How to complete this task »
In the records below, pick out all lines containing the word "Open".

Record extracts »
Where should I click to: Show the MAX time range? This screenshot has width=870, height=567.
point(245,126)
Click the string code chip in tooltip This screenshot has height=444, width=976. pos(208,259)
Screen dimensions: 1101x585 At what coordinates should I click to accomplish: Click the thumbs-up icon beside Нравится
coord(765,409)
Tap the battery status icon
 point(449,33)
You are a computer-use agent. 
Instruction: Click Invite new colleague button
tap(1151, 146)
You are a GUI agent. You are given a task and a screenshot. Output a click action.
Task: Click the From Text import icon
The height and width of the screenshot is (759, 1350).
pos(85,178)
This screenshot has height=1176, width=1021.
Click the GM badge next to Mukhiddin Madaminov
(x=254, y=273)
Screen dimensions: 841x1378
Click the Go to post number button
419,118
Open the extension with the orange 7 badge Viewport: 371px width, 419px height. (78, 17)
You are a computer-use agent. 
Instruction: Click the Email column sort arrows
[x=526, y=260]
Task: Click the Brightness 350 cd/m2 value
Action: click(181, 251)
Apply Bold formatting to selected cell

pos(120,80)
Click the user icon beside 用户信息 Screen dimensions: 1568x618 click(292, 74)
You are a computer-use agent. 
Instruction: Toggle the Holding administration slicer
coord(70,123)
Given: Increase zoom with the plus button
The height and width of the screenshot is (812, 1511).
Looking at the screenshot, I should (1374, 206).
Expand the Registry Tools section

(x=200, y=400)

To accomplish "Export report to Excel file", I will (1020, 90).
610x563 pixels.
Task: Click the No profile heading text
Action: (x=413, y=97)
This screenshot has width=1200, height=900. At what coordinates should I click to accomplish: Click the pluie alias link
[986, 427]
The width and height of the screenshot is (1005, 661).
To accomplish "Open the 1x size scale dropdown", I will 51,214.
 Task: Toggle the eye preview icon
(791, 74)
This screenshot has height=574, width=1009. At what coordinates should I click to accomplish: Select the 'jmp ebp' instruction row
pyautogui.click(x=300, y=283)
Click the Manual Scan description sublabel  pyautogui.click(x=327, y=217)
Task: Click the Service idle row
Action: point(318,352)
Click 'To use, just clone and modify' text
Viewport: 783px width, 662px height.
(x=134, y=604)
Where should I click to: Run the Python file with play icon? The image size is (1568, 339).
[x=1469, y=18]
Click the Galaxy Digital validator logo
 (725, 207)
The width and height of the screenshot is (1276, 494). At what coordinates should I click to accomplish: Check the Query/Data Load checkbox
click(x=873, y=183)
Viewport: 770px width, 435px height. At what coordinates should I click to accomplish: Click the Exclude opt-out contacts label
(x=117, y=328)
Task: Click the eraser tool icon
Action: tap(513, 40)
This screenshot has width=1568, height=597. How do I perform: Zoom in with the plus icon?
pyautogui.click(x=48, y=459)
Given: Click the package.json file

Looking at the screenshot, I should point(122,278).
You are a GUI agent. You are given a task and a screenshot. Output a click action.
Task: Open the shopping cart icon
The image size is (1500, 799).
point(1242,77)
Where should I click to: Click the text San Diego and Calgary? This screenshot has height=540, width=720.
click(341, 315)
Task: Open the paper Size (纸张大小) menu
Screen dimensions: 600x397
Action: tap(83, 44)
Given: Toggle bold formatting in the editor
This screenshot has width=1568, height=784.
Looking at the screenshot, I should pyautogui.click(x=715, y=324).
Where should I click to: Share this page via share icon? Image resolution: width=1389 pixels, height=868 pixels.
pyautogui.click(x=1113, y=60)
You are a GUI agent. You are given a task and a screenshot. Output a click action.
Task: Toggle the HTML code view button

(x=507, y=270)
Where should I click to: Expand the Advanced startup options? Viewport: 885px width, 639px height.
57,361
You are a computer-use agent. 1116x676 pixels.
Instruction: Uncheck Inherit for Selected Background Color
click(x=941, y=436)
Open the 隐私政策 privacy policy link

Task answer »
Open the extension with the orange 7 badge Viewport: 371px width, 419px height. (78, 17)
To accomplish "Open the 1x size scale dropdown", I will 51,214.
Task: Open the shopping cart icon
Task: Open the paper Size (纸张大小) menu
Open the 隐私政策 privacy policy link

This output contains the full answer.